Whitaker Worried Outbreak May Impact Schools

Jamestown Public Schools Superintendent Dr. Kevin Whitaker warned against “COVID fatigue” during this week’s meeting of the board of education. P-J photo by Cameron Hurst

The superintendent of the Jamestown Public Schools is advising the community to not give into “COVID fatigue,” as the holidays near and as new coronavirus cases continue to appear locally.

“We’ve done a great job between our students and staff and our maintenance crews and they have helped us maintain our protocols,” Kevin Whitaker told members of the district’s board of education this week, warning against community spread. “We just need parents helping us with making sure our kids are acting appropriately and following the procedures.”

He added, “Because of how disciplined we’ve been in keeping our school buildings clean and up to protocol, it’s not going to be at school where there’s a huge eruption. It’s going to be locally or nearby.”

He cited a recent outbreak of cases at Tanglewood Group properties, Tanglewood Manor and Memory Garden as examples.

“It finally happened and we’ve seen it in other communities and locally,” Whitaker said. “We hope it doesn’t continue because it will impact our ability to bring back more classes.”

Whitaker’s comments come on the heels of New York Gov. Andrew Cuomo’s use of micro-clusters to address COVID-19 outbreaks. The governor, in a Wednesday briefing, said the strategy detects small outbreaks and takes action to eliminate them by categorizing areas in “cluster zones.”

Those zones, designated based on geographic case prevalence and restrictions are implemented accordingly based on the severity of the spread, according to a state release. Buffer zones with fewer restrictions are implemented in the areas outside the most impacted areas to help prevent further spread. After 14 days, data will be reviewed to determine whether a focus area has successfully reduced viral spread to the level where restrictions can be eased.

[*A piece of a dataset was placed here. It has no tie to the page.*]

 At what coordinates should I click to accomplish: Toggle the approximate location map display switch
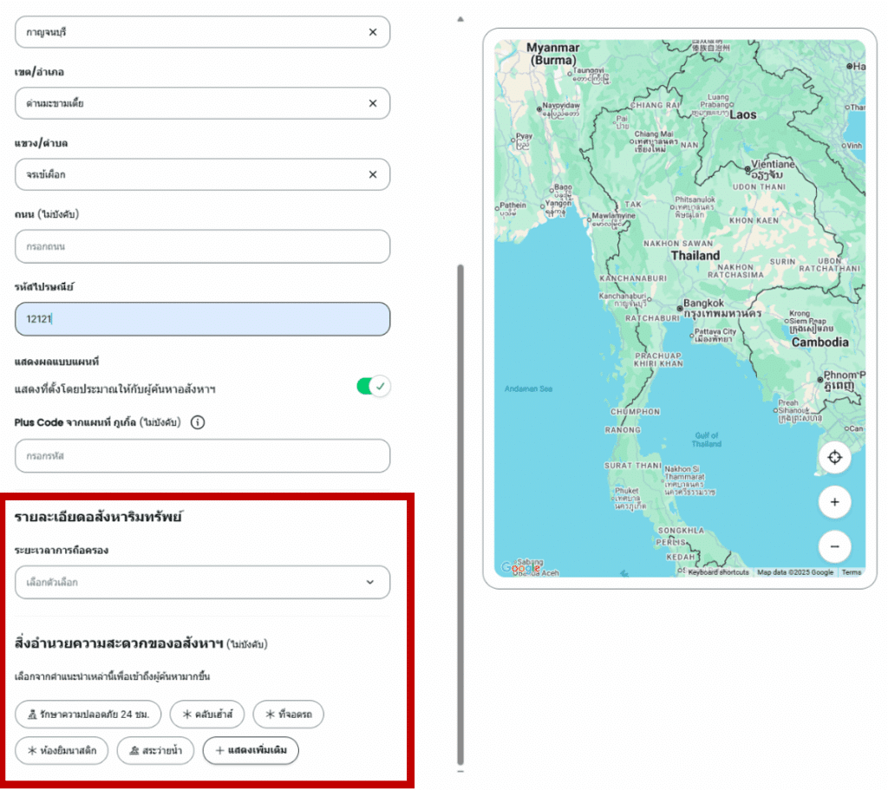click(x=374, y=387)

That announcement, Whitaker believes, pairs well with the state’s decision not to enforce a travel advisory on neighboring Pennsylvania, Connecticut and New Jersey due to logistic concerns.

“It means that an outbreak is not going to shut down the whole state, but rather (Cuomo’s) going to look for border areas that have micro-clusters and address the issue through the micro-cluster,” Whitaker said, noting that he still has questions.

“I don’t know what the procedures will look like when the rubber hits the road,” he said. “What about border communities who have congregate facilities and prisons? Those are the places where it spreads once it gets in and if it happens and suddenly there are 90 sudden cases in Jamestown, is that different from 90 cases in a specific facility? It just makes me wonder how that ripple effect will really be.”

All the more reason to continue to take the guidelines seriously, he said. The challenge, however, is a fatigue of following said guidelines.

“I believe that there is COVID fatigue,” he said. “We have been at this thing for seven, eight months. People are getting tired of the masks and the hand washing, but it has to continue. The issue with fatigue is completely understandable. It’s human nature.”

Likening the vigilance to operating a motor vehicle, he explained that it only takes one mistake to make a negative impact.

“I used to teach driver’s education and I always used to tell students that the reason intersections are dangerous is because they won’t kill you,” he said. “You can go through 100 intersections and everything’s fine. But you get lulled into this sense of complacency and it’s the one time your car doesn’t stop at a red light that will get you.”

He added, “It’s the same thing with COVID — It’s the one time that you go to that gathering and somebody is sick and the next thing you know COVID erupts. It’s two people then eight people then 70 people. It only takes that one time you come across the contagious person or super spreader and suddenly it’s out of control.”

“That’s why I hope that everyone stays vigilant,” he said. “Please wash your hands, please wear your masks, use hand sanitizer and be careful about those large gatherings. How things are going at home impact how things are going at school.”